> **Task to carry out**
Please rewrite everything from the line containing "Where should I click to: Select the 140" down to the end of the rows, changing "Render Queue" to "Output Queue" and keeping everything else the same.

> **Given records**
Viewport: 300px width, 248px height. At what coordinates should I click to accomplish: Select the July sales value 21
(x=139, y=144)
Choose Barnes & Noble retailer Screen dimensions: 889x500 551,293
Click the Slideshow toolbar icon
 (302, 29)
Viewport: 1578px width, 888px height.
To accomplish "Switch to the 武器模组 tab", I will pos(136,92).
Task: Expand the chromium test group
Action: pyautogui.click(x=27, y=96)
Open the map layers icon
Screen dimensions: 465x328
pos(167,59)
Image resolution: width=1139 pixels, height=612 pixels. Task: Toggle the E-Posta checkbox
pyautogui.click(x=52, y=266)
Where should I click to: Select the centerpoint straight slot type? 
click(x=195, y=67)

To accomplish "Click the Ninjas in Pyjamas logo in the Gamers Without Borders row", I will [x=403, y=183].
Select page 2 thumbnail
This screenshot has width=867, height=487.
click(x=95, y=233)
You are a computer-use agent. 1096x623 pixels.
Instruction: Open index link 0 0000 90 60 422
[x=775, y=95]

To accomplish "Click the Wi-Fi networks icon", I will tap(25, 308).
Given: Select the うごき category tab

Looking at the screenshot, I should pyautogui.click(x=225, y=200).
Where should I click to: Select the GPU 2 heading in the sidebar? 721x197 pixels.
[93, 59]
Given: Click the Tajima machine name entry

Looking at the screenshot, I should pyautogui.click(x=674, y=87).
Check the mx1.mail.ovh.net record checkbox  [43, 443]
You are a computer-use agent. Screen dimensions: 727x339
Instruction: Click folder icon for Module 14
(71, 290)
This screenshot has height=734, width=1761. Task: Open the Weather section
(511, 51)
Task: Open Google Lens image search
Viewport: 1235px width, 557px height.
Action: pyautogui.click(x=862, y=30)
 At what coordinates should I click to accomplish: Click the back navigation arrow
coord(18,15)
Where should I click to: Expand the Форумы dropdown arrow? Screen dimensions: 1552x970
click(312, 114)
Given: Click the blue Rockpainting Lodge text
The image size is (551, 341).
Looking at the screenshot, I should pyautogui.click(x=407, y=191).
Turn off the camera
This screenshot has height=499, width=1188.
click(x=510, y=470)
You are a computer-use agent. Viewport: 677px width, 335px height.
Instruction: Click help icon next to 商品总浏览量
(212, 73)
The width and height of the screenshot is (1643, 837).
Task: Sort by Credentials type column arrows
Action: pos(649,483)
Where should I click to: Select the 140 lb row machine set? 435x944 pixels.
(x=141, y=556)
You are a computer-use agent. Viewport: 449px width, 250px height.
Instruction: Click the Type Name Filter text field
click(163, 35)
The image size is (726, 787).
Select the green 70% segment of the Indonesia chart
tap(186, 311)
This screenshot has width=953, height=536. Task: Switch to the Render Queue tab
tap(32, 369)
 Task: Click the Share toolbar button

> **Final answer**
Where should I click to: Select the 140 lb row machine set? 435x944 pixels.
(x=141, y=556)
You are a computer-use agent. Viewport: 449px width, 250px height.
Instruction: Click the Type Name Filter text field
click(163, 35)
The image size is (726, 787).
Select the green 70% segment of the Indonesia chart
tap(186, 311)
This screenshot has width=953, height=536. Task: Switch to the Output Queue tab
tap(32, 369)
 Task: Click the Share toolbar button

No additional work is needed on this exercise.